Restricted and Repetitive Behaviors

The second area requires at least two of four types of repetitive patterns. These include physical repetitive movements like hand flapping, body rocking, or lining up objects in rows. They also include a strong need for sameness, where even small changes to routines or environments cause significant distress. Intensely focused interests are another hallmark, such as a deep preoccupation with train schedules, specific dates, or nonfunctional parts of objects like buttons. Finally, unusual sensory responses qualify: overreacting to certain sounds or textures, seeming indifferent to pain, or being fascinated by lights and movement. Sensory differences are common enough that they were formally added to the diagnostic criteria when the DSM-5 was published in 2013.

Why It’s Called a “Spectrum”

Before 2013, what we now call autism spectrum disorder was split into several separate diagnoses. A child might receive a label of autistic disorder, Asperger’s syndrome, pervasive developmental disorder, or childhood disintegrative disorder. These conditions shared overlapping symptoms, and the boundaries between them were blurry. Many people didn’t fit neatly into any single category, which sometimes meant they received no diagnosis at all and missed out on early support.

The DSM-5 merged all of these into one diagnosis, autism spectrum disorder, and introduced a three-level support system instead. Level 1 (“requiring support”) describes individuals who can function independently in many areas but have noticeable difficulty initiating social interactions and may struggle to redirect from fixed interests. Level 2 (“requiring substantial support”) involves marked delays in verbal and nonverbal communication, limited ability to form social relationships even with help, and repetitive behaviors obvious to a casual observer. Level 3 describes the highest support needs. This framework acknowledges that autism is a single condition with a wide range of presentations, not a collection of separate disorders.

Genetics Play a Major Role

Autism is one of the most heritable neurodevelopmental conditions. Twin and family studies estimate its heritability at 70 to 90 percent, with some analyses pushing above 90 percent. That doesn’t mean a single “autism gene” exists. Hundreds of genetic variations contribute, including small changes in individual genes and larger deletions or duplications of chromosomal material. About 20 percent of people with autism have chromosomal deletions involving one or more genes. In cases where there’s no family history of autism, roughly 10 percent show detectable genetic differences when tested at the chromosomal level, and these individuals are more likely to carry rare spontaneous mutations not inherited from either parent.

DATA FOR REVIEW
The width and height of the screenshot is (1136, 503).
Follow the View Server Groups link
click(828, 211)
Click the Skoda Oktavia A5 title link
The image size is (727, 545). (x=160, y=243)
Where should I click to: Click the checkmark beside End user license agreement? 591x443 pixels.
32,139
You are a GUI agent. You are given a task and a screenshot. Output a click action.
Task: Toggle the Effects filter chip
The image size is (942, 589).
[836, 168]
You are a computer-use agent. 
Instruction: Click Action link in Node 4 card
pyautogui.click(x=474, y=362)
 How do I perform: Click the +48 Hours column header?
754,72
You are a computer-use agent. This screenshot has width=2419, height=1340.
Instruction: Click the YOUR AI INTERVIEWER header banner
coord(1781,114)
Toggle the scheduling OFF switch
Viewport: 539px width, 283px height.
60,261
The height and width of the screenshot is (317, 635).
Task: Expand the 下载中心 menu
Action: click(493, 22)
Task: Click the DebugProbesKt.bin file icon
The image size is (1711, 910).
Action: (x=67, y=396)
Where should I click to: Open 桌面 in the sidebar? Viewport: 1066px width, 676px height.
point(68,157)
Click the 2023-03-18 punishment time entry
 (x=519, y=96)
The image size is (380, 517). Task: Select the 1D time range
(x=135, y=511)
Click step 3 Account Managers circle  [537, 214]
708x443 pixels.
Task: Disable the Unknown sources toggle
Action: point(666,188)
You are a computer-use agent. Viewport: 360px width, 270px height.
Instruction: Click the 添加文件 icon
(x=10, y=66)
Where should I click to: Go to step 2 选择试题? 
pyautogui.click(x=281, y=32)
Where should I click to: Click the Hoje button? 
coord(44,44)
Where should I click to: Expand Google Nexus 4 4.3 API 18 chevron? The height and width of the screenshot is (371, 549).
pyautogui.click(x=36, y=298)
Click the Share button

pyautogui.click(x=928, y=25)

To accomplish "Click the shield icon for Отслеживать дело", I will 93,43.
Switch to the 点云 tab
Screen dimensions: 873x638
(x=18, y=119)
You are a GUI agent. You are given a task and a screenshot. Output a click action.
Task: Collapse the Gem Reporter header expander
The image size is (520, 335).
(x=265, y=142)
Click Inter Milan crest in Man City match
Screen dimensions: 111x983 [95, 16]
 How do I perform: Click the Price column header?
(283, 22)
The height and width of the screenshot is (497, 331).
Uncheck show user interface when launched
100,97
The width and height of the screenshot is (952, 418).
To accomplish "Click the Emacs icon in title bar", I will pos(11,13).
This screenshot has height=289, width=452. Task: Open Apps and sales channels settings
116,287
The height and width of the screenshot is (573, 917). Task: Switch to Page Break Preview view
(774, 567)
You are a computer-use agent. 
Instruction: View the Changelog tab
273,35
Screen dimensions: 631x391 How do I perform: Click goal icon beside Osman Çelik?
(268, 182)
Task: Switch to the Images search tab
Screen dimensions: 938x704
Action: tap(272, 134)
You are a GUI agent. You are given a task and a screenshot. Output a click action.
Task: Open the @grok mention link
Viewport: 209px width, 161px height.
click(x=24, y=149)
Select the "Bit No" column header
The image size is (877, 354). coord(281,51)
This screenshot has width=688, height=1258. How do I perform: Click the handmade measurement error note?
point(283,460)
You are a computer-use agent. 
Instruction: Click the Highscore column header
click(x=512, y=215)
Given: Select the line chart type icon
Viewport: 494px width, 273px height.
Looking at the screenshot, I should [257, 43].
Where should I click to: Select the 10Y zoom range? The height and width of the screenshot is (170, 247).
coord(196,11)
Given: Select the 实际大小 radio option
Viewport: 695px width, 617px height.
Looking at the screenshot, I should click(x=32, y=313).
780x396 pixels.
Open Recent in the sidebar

TASK ITEM A
Using the passage on autism, decide whether each statement below agrees with it. Answer yes or no for each, and quote the words of the passage that decide it.
(i) Sensory differences became part of the diagnostic criteria with the DSM-5 in 2013.
(ii) Level 1 of the support system is labeled "requiring substantial support."
(iii) Twin and family studies put the heritability of autism at 50 to 70 percent.
TASK ITEM B
Write the next paragraph of the passage on autism, picking up after its final sentence.

YOUR RESPONSE A
(i) Yes: "Sensory differences are common enough that they were formally added to the diagnostic criteria when the DSM-5 was published in 2013."
(ii) No: "Level 1 (“requiring support”)"
(iii) No: "Twin and family studies estimate its heritability at 70 to 90 percent"

YOUR RESPONSE B
Environmental factors during pregnancy, such as certain infections, medications, or complications, can also contribute, but they typically interact with existing genetic vulnerability rather than causing autism on their own.

How Common Autism Is Today

CDC data from 2022 found that about 1 in 31 eight-year-olds in the United States had an autism diagnosis, a prevalence of 32.2 per 1,000 children. Among four-year-olds, the rate was 29.3 per 1,000. Boys are diagnosed 3.4 times as often as girls, though growing evidence suggests that girls are underdiagnosed because their symptoms often present differently and may be masked by learned social strategies.

Rising prevalence numbers largely reflect broader diagnostic criteria, increased awareness, and better screening, not necessarily a true increase in how many people are autistic.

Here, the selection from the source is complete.